Saved entries ->
--- begin ---

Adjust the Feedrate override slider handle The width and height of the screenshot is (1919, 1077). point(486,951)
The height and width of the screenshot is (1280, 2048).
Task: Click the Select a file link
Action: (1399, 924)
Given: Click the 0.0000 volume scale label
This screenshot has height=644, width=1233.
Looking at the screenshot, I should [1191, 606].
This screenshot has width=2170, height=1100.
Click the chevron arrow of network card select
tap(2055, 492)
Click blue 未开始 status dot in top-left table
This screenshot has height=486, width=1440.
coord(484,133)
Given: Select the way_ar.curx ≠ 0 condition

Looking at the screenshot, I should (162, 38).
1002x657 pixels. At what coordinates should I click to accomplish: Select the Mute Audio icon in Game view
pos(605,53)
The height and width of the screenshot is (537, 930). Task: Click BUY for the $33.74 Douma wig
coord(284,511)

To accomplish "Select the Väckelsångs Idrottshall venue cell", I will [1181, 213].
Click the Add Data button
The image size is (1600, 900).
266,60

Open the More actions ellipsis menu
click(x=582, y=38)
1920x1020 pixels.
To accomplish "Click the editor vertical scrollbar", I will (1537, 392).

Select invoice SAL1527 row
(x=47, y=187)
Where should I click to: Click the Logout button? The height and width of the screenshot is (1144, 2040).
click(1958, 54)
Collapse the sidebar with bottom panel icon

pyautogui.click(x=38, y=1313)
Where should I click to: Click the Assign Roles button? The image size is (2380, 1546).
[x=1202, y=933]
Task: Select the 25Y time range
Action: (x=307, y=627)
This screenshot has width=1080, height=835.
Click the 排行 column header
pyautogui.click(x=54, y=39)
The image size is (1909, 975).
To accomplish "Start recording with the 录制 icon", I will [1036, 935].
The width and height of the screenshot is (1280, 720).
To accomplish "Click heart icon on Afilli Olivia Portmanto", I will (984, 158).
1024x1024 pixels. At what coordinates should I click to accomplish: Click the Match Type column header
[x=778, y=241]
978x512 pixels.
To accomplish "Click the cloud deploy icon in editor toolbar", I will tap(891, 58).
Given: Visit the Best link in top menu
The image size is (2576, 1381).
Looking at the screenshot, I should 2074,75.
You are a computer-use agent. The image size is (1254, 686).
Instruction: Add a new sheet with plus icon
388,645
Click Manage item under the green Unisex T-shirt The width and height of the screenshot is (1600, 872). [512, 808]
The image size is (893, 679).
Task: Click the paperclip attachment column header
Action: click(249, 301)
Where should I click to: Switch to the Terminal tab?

--- end ---

Exercise brief -> Reproduce every item above verbatim, line for line.

Response to this exercise ->
Adjust the Feedrate override slider handle The width and height of the screenshot is (1919, 1077). point(486,951)
The height and width of the screenshot is (1280, 2048).
Task: Click the Select a file link
Action: (1399, 924)
Given: Click the 0.0000 volume scale label
This screenshot has height=644, width=1233.
Looking at the screenshot, I should [1191, 606].
This screenshot has width=2170, height=1100.
Click the chevron arrow of network card select
tap(2055, 492)
Click blue 未开始 status dot in top-left table
This screenshot has height=486, width=1440.
coord(484,133)
Given: Select the way_ar.curx ≠ 0 condition

Looking at the screenshot, I should (162, 38).
1002x657 pixels. At what coordinates should I click to accomplish: Select the Mute Audio icon in Game view
pos(605,53)
The height and width of the screenshot is (537, 930). Task: Click BUY for the $33.74 Douma wig
coord(284,511)

To accomplish "Select the Väckelsångs Idrottshall venue cell", I will [1181, 213].
Click the Add Data button
The image size is (1600, 900).
266,60

Open the More actions ellipsis menu
click(x=582, y=38)
1920x1020 pixels.
To accomplish "Click the editor vertical scrollbar", I will (1537, 392).

Select invoice SAL1527 row
(x=47, y=187)
Where should I click to: Click the Logout button? The height and width of the screenshot is (1144, 2040).
click(1958, 54)
Collapse the sidebar with bottom panel icon

pyautogui.click(x=38, y=1313)
Where should I click to: Click the Assign Roles button? The image size is (2380, 1546).
[x=1202, y=933]
Task: Select the 25Y time range
Action: (x=307, y=627)
This screenshot has width=1080, height=835.
Click the 排行 column header
pyautogui.click(x=54, y=39)
The image size is (1909, 975).
To accomplish "Start recording with the 录制 icon", I will [1036, 935].
The width and height of the screenshot is (1280, 720).
To accomplish "Click heart icon on Afilli Olivia Portmanto", I will (984, 158).
1024x1024 pixels. At what coordinates should I click to accomplish: Click the Match Type column header
[x=778, y=241]
978x512 pixels.
To accomplish "Click the cloud deploy icon in editor toolbar", I will tap(891, 58).
Given: Visit the Best link in top menu
The image size is (2576, 1381).
Looking at the screenshot, I should 2074,75.
You are a computer-use agent. The image size is (1254, 686).
Instruction: Add a new sheet with plus icon
388,645
Click Manage item under the green Unisex T-shirt The width and height of the screenshot is (1600, 872). [512, 808]
The image size is (893, 679).
Task: Click the paperclip attachment column header
Action: click(249, 301)
Where should I click to: Switch to the Terminal tab?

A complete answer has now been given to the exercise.